誰もが生きてはいないのだと。それはある意味当然であったかも知れない。銀河の海ゆく世界にあって宇宙船こそが生命のすべてである。
居住可能惑星のすべてが銀河帝国によって破壊された。
新天地を求める旅は、宇宙船という揺り籠によって行われる。行き着く先が何処にあるのか、いつまで続くのかもわからぬ旅路。

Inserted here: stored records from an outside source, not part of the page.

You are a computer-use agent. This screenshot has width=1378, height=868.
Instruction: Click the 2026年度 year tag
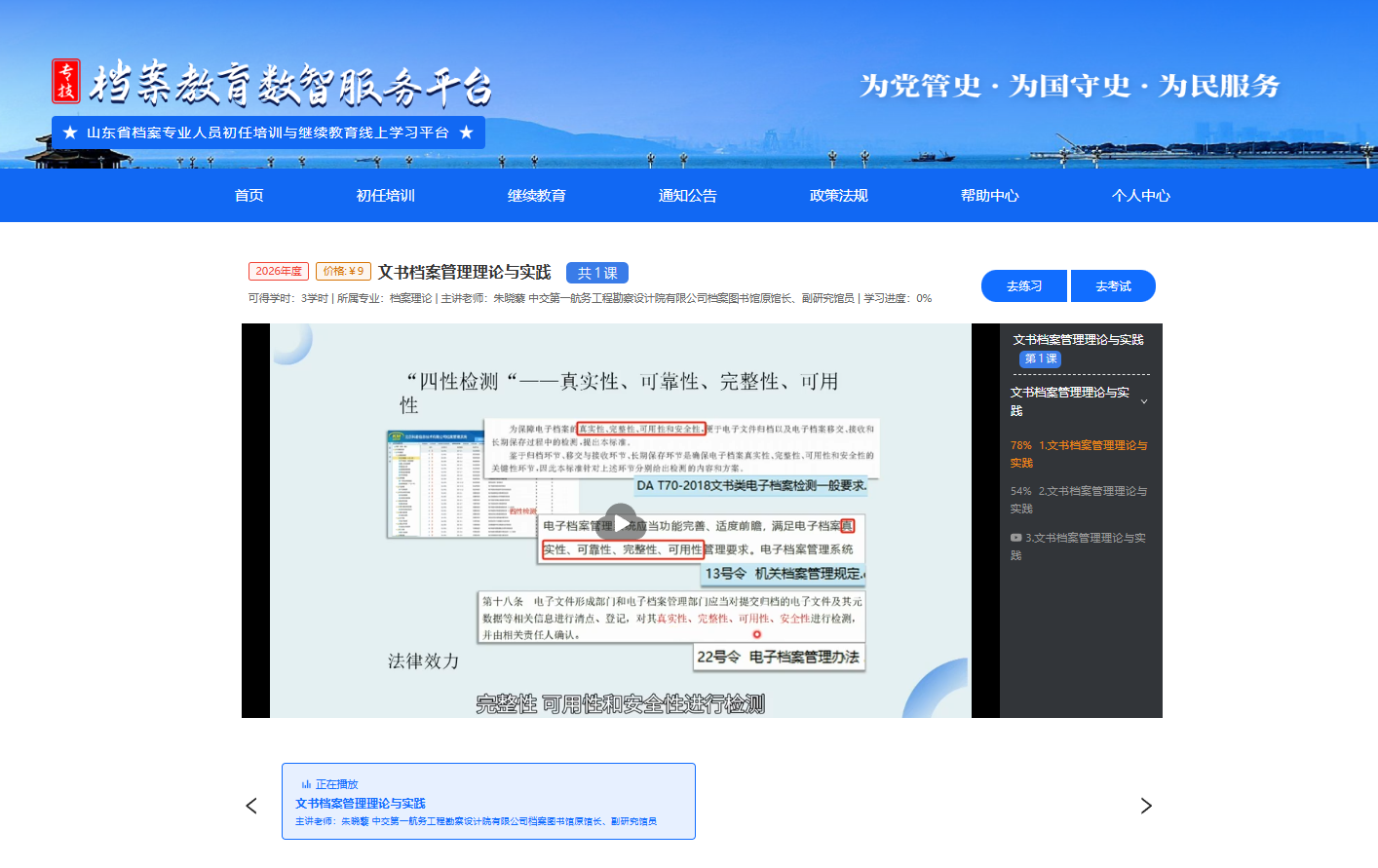(x=279, y=272)
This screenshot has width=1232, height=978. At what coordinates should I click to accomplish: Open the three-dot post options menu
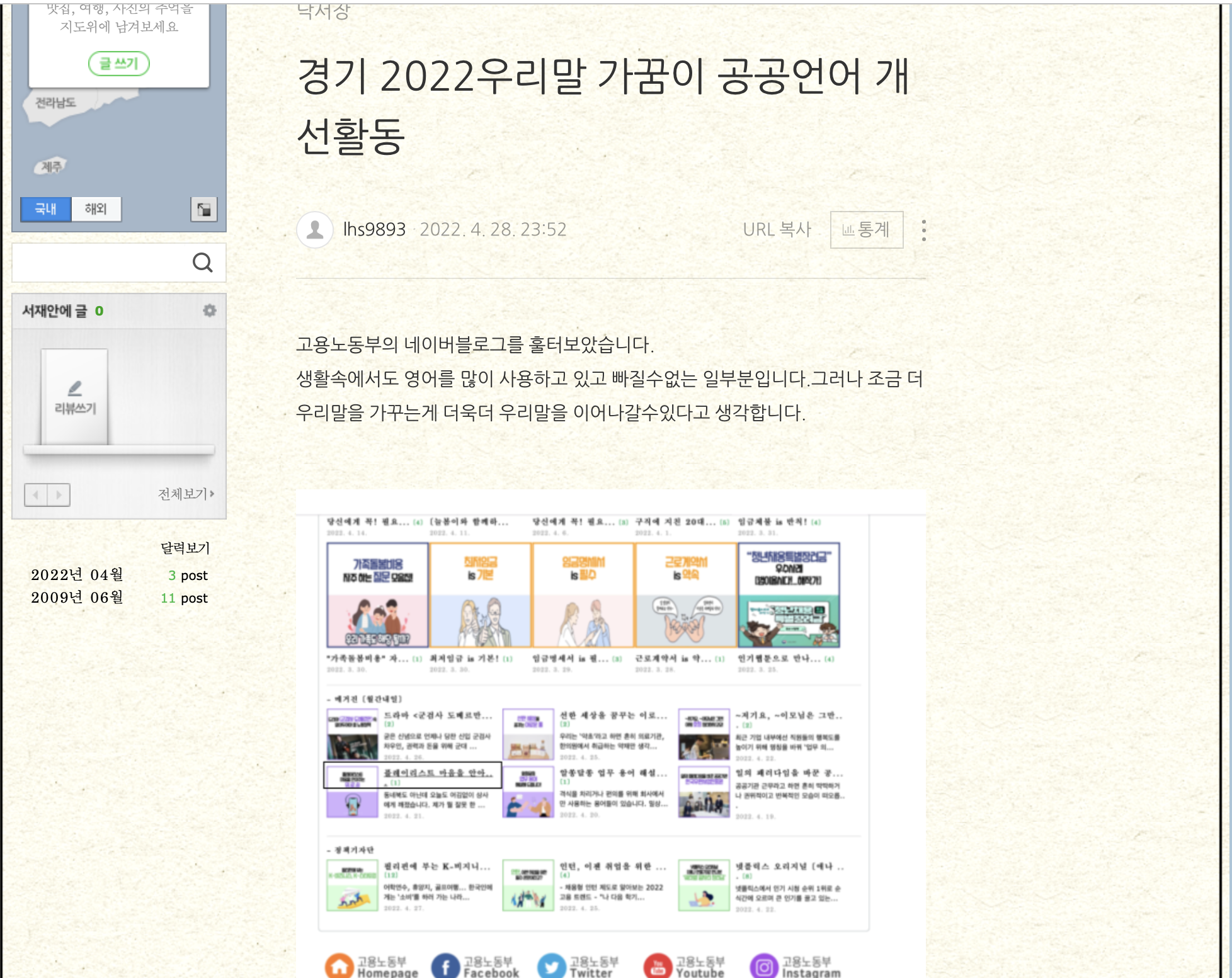[923, 230]
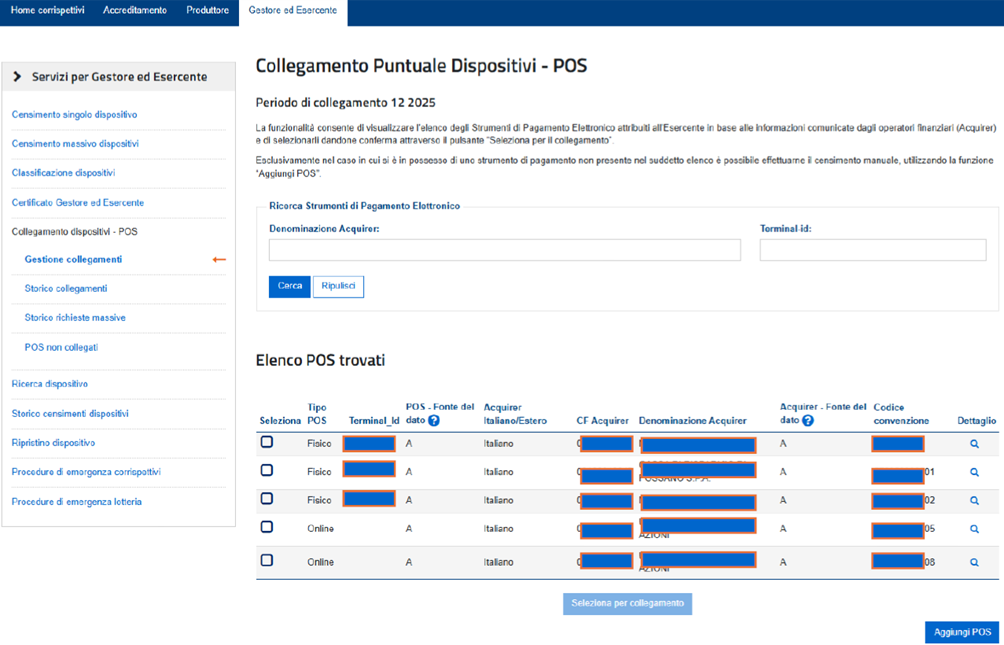The image size is (1004, 645).
Task: Open detail magnifier for convention ending 08
Action: [974, 563]
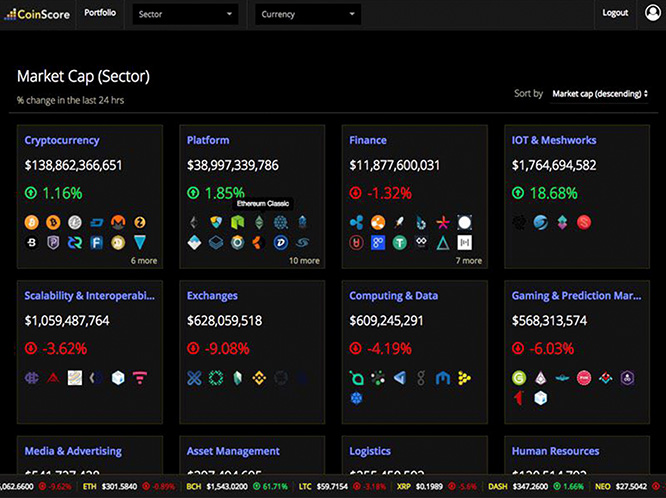
Task: Show the 10 more Platform coins
Action: (303, 260)
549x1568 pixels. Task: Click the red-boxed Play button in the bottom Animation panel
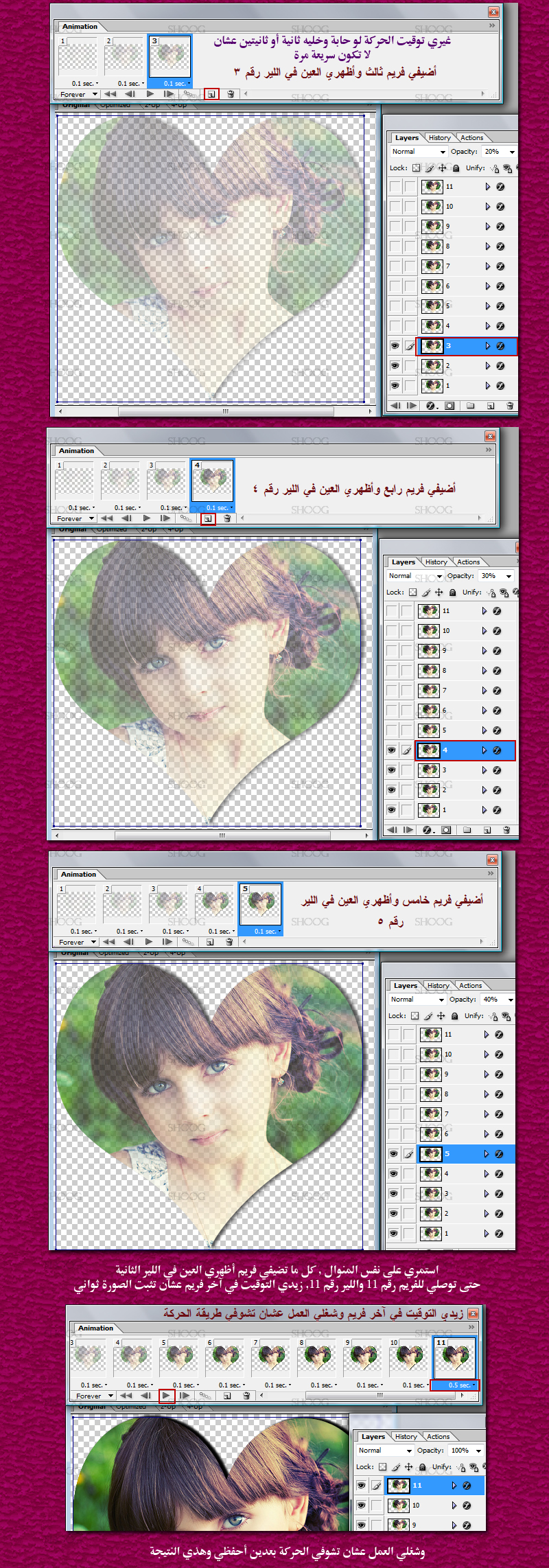coord(166,1395)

その果に滅びが待ち受けていることもまた推して知るべきことだったのだろう。
けれど、あるはずと思っていた明日が訪れないなどと誰が理解出来ようか。それに備えることもできはしないのだ。
「う」
絞り出したのは、単音だった。
喉から唸るように。放り出すようにしてスノレンツェは、嗚咽をこぼす。
もう会えない。
他愛ない日常のすべてが失われたのだと理解して涙がこぼれた。
声ならぬ声は、事実を受け止めるにはあまりにも繊細な心が砕けたことによるものであると彼の眼の前に立つ『白くて綺麗な人』には写っただろう。
だが、それすらもわかっていなかった。
理解できなかったのだ。無理なからぬことである。
それでも、もう会えないということだけがスノレンツェの心を引き裂くようだった。
「う、う、う」
『白くて綺麗な人』は何も言わなかった。
言えなかったのかもしれない。
ただ抱きしめてくれた。
それだけでよかったのかと問われたのならば、スノレンツェはよくわからないと応えるだろう。
涙だけが頬を伝っていく。
心が張り裂けないために涙を流すのだとしたら、もう会えぬ者たちを思って、己の強すぎる力が涙をためていた何かを壊したのだと思う。
「母ちゃん……」
泣いて、泣いて、泣いて。
頬に涙の痕が拭えなくなっても、それでもスノレンツェは泣き続けた。
それを『白くて綺麗な人』は抱きしめ続けた。
それだけしかできない己を悔いるように。
「泣きつかれて寝てしまいました」
「そうか。遣る瀬無いな」
「彼は」
「こちらで保護することになった。彼も、だ」
「そう、ですか」
「お前は『負け知らず』だったが、今は違うだろう。知っただろう。その力のあまりの小ささを」
「はい、ですから」
ノレシーンは拳を握った。
己の痛感した痛みを握りしめるように――。